Comme je vous disais dans un précédent post, j'assiste à une conférence scientifique d'une semaine à Salt Lake City. Je me retrouve donc entourée de 4 à 5 milles chercheurs en océanographie, chacun spécialisé dans quelque chose de différent.
Le but des ces grandes réunions, est de créer des contacts, favoriser les conversations formelles et non formelles, pour stimuler la créativité et communiquer les résultats. Un grand projet humaniste en soit.
Mais, voilà, il est souvent difficile de se tourner vers les autres et de faire comprendre l'intérêt et la difficulté de nos recherches. Surtout dans ces grandes conférences où de nombreuses thématiques se côtoient. Chacun parle une langue différente.
S'il est difficile de communiquer avec ses confrères, cela l'est d'autant plus avec quelqu'un d'extérieur à ce monde.
Il existe aussi des formations où on apprend aux scientifiques à parler aux gens, à expliquer leur travaux. Ce genre de formations, plutôt que de créer un lien avec le public, fait ressortir le fait que les chercheurs vivent dans une bulle, à l'abri des autres.
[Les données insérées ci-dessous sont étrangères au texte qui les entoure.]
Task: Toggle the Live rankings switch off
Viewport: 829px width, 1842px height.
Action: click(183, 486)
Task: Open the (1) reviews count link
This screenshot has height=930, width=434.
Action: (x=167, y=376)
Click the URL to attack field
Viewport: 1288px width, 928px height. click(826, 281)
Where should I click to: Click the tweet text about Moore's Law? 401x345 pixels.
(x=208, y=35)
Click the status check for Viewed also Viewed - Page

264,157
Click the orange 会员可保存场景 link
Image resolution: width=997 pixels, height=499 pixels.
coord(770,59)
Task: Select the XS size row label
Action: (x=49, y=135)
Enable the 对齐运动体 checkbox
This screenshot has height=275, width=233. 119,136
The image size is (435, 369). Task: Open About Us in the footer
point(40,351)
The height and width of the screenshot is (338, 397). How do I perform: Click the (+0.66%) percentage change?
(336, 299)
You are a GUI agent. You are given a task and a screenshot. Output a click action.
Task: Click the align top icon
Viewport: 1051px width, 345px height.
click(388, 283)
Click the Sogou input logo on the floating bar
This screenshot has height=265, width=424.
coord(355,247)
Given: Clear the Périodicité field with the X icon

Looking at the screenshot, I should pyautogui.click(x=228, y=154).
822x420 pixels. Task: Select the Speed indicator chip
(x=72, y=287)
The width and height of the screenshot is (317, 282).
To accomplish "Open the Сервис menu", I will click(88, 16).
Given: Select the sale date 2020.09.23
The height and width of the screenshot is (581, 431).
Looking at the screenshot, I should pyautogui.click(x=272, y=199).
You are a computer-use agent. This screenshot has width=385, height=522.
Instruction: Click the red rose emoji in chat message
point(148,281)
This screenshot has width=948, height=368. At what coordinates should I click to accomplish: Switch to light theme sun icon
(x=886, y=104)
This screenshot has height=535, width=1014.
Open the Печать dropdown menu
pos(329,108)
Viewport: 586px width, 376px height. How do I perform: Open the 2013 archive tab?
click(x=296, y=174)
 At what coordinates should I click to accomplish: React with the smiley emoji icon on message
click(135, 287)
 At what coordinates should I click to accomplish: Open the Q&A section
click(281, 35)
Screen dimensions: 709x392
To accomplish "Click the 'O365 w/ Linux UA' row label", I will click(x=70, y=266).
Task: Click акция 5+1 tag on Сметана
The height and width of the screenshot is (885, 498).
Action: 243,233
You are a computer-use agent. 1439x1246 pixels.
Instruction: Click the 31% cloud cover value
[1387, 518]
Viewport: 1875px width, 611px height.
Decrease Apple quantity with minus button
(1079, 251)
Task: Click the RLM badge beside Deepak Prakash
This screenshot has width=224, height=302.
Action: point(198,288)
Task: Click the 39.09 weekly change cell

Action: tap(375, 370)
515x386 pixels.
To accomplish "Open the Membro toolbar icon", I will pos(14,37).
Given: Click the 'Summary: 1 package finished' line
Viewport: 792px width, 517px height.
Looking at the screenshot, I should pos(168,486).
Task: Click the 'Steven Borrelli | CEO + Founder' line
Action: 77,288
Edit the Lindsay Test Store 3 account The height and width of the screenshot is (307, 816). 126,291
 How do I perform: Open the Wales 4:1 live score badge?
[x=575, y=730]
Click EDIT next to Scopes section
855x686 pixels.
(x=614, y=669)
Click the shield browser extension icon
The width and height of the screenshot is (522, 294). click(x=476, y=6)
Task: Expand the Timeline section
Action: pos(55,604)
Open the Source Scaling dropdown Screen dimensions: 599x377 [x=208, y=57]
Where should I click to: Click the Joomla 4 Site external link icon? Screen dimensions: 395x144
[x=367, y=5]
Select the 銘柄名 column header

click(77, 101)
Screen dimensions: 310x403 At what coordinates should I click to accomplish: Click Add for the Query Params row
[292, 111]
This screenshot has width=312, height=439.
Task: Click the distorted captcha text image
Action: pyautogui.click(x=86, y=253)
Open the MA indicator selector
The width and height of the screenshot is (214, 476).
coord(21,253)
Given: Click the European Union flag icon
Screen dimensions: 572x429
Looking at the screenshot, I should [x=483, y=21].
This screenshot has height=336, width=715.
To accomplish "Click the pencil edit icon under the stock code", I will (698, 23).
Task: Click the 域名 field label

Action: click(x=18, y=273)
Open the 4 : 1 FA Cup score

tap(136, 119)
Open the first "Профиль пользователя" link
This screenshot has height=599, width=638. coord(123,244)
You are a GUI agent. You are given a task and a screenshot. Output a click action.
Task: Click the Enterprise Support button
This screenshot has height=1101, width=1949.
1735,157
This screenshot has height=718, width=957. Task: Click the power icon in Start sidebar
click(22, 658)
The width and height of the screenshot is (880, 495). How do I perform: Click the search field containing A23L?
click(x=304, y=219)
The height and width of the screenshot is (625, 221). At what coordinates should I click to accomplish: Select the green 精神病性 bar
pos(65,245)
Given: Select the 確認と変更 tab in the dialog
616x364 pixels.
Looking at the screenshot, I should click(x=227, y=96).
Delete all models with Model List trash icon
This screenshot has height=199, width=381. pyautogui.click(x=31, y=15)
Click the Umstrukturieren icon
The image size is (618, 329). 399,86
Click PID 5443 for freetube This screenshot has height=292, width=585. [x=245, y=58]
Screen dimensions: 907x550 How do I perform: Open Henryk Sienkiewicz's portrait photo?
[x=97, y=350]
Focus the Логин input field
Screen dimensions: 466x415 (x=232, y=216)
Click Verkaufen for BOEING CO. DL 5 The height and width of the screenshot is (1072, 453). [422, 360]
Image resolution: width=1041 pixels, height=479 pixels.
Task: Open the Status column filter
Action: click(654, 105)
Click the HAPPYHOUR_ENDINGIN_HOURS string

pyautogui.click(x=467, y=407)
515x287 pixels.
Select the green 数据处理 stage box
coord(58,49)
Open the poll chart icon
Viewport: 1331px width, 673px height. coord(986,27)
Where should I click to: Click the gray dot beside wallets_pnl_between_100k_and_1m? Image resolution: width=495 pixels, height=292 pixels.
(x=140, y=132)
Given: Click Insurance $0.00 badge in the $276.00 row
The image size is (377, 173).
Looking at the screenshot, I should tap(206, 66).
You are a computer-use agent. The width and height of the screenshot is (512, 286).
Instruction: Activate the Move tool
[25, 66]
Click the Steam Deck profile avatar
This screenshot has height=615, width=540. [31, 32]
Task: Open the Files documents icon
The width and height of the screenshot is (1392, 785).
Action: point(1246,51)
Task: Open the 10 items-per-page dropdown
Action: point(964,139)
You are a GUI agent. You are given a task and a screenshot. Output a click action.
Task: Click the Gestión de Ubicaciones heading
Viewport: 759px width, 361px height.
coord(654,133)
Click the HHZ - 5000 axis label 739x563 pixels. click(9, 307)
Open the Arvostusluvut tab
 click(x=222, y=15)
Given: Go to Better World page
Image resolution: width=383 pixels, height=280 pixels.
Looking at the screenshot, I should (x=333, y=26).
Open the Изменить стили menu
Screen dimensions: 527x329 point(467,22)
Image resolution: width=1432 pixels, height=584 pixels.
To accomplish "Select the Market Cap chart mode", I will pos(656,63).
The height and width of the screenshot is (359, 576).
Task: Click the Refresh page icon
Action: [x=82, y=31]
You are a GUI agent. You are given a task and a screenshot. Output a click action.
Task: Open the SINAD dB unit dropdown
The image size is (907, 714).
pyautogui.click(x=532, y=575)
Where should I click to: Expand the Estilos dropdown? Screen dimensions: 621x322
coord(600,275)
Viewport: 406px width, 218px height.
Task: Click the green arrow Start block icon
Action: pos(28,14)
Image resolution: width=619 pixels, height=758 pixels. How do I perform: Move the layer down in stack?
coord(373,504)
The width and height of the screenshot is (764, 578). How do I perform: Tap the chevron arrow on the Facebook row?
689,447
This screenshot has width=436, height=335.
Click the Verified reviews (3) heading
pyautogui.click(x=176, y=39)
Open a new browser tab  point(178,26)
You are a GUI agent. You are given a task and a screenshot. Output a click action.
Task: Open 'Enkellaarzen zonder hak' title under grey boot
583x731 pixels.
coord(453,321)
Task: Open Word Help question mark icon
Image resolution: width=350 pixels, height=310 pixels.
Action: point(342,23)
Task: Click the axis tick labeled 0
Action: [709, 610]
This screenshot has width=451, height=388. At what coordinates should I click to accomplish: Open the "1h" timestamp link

J'ai souvent cette sensation, d'autant plus que ma famille n'est pas familière au milieu académique.
J'ai envie de percer cette bulle.
Mais plutôt que faire de la vulgarisation scientifique (il existe déjà de nombreux magazines, blogs et sites web), je vais, par petites touches, vous peindre le fonctionnement et la vie du milieu académique; tout du moins la vision que j'en ai. En espérant qu'il ait moins de mystère pour vous et que, pour ceux qui le connaissent déjà, ce soit quand même divertissant, et plus proche de la réalité que The Big Band Theory (néanmoins très drôle).
Donc les sujets de ce blog vont se diversifier et se tourner aussi vers l'exploration du monde de la recherche.